Start of Block

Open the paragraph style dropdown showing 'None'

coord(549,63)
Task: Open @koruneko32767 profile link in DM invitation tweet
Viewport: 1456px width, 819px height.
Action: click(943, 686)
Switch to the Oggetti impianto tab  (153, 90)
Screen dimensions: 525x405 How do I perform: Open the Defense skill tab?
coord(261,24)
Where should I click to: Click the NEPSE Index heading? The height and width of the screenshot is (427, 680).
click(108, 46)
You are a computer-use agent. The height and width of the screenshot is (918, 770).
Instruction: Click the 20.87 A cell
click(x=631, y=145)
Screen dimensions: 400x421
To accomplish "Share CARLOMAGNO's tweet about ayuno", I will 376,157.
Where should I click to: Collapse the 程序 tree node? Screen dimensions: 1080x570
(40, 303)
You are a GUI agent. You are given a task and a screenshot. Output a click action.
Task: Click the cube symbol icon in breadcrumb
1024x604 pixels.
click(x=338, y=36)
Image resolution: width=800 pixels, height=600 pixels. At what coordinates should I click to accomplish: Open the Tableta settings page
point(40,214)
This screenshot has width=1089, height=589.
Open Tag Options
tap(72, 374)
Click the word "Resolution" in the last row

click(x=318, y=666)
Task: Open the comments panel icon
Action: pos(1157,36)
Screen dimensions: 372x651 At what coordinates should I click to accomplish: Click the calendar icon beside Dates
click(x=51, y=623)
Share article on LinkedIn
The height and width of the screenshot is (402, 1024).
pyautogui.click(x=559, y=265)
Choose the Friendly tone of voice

End of Block

**WHAT YOU HAVE TO DO:** Search the material for the word "tweet" and copy each line where it occurs.

**RESPONSE:**
Task: Open @koruneko32767 profile link in DM invitation tweet
To accomplish "Share CARLOMAGNO's tweet about ayuno", I will 376,157.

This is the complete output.